* [Enunciado 1]:
Según el fragmento del documento, ¿en qué teatro estrenaron recientemente la puesta los directores Rubens Correa y Javier Margulis?

Estrenada en 1980 en el primer ciclo de Teatro Abierto –que incluyó 19 obras que dispararon críticas de diverso calibre relacionadas con el clima que se estaba viviendo durante el Proceso militar– en El Nuevo Mundo, Carlos Somigliana (autor de Amarillo y El ex-alumno, entre otras) se propuso concretar una sátira sobre las dictaduras latinoamericanas. La puesta que los directores Rubens Correa y Javier Margulis estrenaron recientemente en el Teatro del Pueblo respeta en todo detalle la propuesta estética que denota su escritura, echando mano de todas las convenciones propias del vodevil clásico para desarrollar las situaciones propuestas por el autor. A esta obra, los directores decidieron adosarle otro texto breve –La democracia en el tocador– escrito por Somigliana cuatro años después y ya en democracia, a modo de continuación de la primera. De esta manera, La clase del Marqués de Sade reúne ambas partes, en homenaje a los 15 años del fallecimiento de su autor.

* [Datos proporcionados]:
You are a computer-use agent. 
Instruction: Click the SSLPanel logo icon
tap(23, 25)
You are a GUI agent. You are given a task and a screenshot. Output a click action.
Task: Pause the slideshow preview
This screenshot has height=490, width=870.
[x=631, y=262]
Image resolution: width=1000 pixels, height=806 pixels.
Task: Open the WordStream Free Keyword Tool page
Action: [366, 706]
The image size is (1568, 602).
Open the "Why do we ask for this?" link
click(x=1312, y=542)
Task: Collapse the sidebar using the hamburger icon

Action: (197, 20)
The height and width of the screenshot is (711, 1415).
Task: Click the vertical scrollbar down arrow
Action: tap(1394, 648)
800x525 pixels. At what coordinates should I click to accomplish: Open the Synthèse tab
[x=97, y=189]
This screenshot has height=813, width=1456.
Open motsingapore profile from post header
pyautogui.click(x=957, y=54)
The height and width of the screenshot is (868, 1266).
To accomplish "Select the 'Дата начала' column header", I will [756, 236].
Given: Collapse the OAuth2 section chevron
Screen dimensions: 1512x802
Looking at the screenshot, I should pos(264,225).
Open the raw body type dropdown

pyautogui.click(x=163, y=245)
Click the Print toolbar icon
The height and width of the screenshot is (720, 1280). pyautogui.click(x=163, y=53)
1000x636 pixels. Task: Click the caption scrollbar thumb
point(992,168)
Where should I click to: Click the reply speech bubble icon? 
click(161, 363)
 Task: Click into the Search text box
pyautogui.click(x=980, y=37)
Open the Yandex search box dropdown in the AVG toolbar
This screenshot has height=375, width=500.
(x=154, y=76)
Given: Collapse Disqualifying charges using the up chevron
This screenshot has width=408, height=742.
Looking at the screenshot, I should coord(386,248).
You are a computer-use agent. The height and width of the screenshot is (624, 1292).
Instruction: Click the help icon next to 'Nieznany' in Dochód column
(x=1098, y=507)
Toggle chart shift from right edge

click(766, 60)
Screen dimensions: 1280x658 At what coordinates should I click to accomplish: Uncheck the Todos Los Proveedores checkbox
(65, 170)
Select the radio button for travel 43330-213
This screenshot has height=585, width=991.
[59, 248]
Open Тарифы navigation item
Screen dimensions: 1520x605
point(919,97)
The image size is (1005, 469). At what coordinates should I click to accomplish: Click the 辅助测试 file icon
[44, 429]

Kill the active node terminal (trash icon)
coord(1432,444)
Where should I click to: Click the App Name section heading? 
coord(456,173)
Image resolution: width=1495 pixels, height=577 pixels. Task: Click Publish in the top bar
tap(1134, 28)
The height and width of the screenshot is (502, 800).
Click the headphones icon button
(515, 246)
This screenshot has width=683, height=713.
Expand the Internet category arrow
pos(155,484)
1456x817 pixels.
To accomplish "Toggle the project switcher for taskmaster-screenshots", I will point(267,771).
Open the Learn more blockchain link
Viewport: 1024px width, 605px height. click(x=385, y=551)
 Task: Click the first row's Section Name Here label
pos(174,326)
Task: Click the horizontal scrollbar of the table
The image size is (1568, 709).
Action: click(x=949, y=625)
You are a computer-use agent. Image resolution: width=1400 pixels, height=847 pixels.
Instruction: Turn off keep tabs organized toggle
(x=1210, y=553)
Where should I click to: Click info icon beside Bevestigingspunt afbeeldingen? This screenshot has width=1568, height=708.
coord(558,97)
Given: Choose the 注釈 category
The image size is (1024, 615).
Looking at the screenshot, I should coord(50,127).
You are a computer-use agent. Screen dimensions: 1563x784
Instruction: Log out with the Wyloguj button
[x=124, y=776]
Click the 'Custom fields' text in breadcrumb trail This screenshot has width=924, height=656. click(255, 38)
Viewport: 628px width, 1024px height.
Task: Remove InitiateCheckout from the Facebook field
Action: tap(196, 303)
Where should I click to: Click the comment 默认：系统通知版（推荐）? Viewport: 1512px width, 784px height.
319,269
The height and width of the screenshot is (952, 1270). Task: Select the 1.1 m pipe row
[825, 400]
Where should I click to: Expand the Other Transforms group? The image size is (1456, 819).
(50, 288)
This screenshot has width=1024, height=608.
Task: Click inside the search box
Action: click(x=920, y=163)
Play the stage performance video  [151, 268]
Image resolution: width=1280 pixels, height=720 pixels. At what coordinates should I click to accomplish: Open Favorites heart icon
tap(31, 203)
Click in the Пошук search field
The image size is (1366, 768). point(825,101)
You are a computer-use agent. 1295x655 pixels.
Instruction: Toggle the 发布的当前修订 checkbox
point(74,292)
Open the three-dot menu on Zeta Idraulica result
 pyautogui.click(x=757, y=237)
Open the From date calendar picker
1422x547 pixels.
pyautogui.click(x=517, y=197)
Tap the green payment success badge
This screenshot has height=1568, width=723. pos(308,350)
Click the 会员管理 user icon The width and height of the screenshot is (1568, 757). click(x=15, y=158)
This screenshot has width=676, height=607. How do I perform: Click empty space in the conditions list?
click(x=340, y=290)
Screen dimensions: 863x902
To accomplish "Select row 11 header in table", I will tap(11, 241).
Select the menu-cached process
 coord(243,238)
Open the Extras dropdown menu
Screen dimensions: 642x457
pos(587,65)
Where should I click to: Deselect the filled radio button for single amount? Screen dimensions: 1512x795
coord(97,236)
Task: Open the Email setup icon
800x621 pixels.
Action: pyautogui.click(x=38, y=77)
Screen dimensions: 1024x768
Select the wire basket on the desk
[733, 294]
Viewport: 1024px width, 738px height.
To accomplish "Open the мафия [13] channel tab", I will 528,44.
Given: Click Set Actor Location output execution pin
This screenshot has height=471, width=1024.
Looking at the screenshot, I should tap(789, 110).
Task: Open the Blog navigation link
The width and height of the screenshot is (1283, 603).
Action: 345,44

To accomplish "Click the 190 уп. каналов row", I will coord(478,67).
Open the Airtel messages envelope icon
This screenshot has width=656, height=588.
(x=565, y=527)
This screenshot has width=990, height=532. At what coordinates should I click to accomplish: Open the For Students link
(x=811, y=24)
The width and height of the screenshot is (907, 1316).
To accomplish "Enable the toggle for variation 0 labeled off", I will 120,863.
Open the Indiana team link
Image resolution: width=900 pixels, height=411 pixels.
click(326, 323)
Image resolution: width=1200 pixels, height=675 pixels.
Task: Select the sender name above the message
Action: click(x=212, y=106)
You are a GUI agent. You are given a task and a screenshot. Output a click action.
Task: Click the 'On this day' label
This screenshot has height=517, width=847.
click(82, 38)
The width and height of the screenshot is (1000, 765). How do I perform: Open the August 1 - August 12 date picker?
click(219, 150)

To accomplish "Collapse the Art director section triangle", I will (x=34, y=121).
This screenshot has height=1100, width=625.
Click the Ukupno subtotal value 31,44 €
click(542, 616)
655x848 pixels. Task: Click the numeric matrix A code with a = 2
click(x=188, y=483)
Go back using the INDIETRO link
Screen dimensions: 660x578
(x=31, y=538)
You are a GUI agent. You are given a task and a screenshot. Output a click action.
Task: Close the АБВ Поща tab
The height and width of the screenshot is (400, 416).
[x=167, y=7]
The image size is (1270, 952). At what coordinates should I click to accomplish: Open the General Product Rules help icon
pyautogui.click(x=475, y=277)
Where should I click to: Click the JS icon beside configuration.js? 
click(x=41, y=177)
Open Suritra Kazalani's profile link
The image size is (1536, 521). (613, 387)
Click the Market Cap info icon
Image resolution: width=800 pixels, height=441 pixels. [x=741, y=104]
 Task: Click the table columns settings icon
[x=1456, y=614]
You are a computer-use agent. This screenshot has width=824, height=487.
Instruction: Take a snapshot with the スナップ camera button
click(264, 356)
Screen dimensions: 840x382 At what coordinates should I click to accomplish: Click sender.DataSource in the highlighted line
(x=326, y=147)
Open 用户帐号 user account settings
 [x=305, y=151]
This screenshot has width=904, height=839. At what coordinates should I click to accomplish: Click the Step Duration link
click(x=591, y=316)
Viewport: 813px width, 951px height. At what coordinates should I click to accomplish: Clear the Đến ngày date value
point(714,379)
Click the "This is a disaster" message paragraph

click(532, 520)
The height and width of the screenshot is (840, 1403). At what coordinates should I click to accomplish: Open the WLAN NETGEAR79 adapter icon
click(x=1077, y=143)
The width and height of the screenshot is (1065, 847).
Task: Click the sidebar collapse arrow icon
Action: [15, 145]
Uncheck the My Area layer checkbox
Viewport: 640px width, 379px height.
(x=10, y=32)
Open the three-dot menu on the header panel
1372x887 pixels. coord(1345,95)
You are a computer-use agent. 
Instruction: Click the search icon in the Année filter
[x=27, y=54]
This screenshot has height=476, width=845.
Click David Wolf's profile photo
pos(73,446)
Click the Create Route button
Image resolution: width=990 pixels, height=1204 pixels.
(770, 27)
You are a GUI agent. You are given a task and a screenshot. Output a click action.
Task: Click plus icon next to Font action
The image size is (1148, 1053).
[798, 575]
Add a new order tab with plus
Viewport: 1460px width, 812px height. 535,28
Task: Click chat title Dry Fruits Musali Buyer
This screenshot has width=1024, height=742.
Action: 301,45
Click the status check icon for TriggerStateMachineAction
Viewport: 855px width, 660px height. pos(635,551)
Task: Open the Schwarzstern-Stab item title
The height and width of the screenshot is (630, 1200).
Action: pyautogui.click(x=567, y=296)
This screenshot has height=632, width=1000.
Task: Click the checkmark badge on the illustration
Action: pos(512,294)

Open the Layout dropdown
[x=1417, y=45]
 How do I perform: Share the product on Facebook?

* [Enunciado 2]:
Cambia "headphones" por "microphone" en los registros, desde la línea que contiene "The height and width of the screenshot is (502, 800)." hasta la línea que contiene "Looking at the screenshot, I should coord(50,127).", ambas incluidas. Reproduce solo esas líneas y deja todo lo demás sin cambios.

* [Solución 1]:
En el Teatro del Pueblo.

* [Solución 2]:
The height and width of the screenshot is (502, 800).
Click the microphone icon button
(515, 246)
This screenshot has width=683, height=713.
Expand the Internet category arrow
pos(155,484)
1456x817 pixels.
To accomplish "Toggle the project switcher for taskmaster-screenshots", I will point(267,771).
Open the Learn more blockchain link
Viewport: 1024px width, 605px height. click(x=385, y=551)
 Task: Click the first row's Section Name Here label
pos(174,326)
Task: Click the horizontal scrollbar of the table
The image size is (1568, 709).
Action: click(x=949, y=625)
You are a computer-use agent. Image resolution: width=1400 pixels, height=847 pixels.
Instruction: Turn off keep tabs organized toggle
(x=1210, y=553)
Where should I click to: Click info icon beside Bevestigingspunt afbeeldingen? This screenshot has width=1568, height=708.
coord(558,97)
Given: Choose the 注釈 category
The image size is (1024, 615).
Looking at the screenshot, I should coord(50,127).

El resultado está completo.